Andrew Goddard writes: The process of commendation of liturgy does not give any legal status to what is commended, and in the debates about the Prayers of Love and Faith (PLF) it has been claimed that law and doctrine are not being changed. To commend the Prayers of Love and Faith is thus to claim that it has always been legal in a public service to pray for God’s blessing on two people of the same sex who are in a sexual relationship and/or a civil same-sex marriage.
This article argues that:
This claim that “nothing has changed” with PLF is neither plausible nor cogent.
It does not fit with previous published legal advice concerning public prayer for those in non-marital sexual relationships or same-sex civil marriages.
The options open to individual bishops who share this scepticism in response to PLF’s commendation by the House are also set out.
Honesty and the need for clergy to be able to make their own informed judgments about the legality of PLF (as those who risk facing legal challenge for using the prayers) means that the House of Bishops has to acknowledge that previously published legal advice is not obviously being followed.
They should therefore make available the changing written legal advice which they have received throughout this process, particularly for their 9th October meeting, and a clear explanation as to how what they are now proposing in PLF is, and indeed always has been, legal and how this judgment relates to the content of past legal advice which they have published that would suggest otherwise.
Only then can we assess whether indeed “nothing has changed” either legally or doctrinally in the position of the Church of England when the prayers are commended.
Following the long debate and narrow vote at General Synod on 14th and 15th November it seems likely that the House of Bishops will (either this Wednesday or in early December) proceed formally to commend the Prayers of Love and Faith (PLF) Suite of Prayers.

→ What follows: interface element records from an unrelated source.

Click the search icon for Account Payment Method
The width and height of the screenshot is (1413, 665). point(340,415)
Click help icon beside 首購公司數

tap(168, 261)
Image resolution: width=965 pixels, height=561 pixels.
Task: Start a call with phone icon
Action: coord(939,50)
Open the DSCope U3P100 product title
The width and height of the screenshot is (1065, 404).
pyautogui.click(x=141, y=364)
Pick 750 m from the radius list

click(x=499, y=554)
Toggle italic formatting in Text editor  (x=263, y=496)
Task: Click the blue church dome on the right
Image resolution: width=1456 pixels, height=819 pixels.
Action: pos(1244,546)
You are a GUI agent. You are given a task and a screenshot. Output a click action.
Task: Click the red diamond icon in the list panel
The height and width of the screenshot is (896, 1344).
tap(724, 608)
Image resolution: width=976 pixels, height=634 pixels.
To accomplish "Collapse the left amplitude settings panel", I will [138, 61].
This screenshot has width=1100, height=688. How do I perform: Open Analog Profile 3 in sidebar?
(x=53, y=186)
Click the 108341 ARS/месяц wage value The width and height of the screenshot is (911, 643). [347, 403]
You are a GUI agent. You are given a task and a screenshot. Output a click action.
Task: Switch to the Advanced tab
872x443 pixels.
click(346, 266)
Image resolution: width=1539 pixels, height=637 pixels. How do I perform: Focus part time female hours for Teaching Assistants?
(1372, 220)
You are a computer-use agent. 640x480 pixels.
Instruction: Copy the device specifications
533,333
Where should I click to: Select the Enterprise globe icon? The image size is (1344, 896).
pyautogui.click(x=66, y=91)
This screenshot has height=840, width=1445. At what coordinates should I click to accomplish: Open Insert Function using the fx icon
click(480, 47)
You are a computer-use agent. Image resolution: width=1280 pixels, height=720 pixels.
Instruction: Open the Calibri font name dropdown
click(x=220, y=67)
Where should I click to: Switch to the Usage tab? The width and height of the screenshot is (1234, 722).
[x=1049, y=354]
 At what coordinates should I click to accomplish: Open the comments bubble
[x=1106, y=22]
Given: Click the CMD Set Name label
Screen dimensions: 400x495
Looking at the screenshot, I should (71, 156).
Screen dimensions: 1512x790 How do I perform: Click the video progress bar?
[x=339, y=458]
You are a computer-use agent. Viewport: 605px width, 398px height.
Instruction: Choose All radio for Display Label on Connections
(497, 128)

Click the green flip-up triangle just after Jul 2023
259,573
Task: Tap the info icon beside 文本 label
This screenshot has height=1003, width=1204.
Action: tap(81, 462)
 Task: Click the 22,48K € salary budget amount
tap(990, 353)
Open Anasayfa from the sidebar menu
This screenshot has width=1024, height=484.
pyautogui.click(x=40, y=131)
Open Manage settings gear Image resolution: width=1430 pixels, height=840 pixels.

This will implement the in principle decision they took on 9th October from which 12 bishops present dissented in part because of “legal and theological advice the House has received”. It is therefore important to consider exactly what is and what is not being done should the bishops take this decision and the plausibility, coherence, and significance of this step.
In effect, such a decision amounts to a statement by the House of Bishops that it is of the view that it has always been legally permissible within the Church of England for clergy, in a public service, to pray using the prayers found in PLF, including for God’s blessing on two people of the same sex who are in a sexual relationship and/or a civil same-sex marriage. Commendation means that the prayers have been legal for nearly 50 years (since the 1974 Worship and Doctrine Measure came into force) and could have been commended by bishops at any point since then. All that the bishops are doing in now commending the suite of prayers is clarifying that this has always been the legal situation despite the fact that in the past they, and legal advice they have published, have suggested otherwise.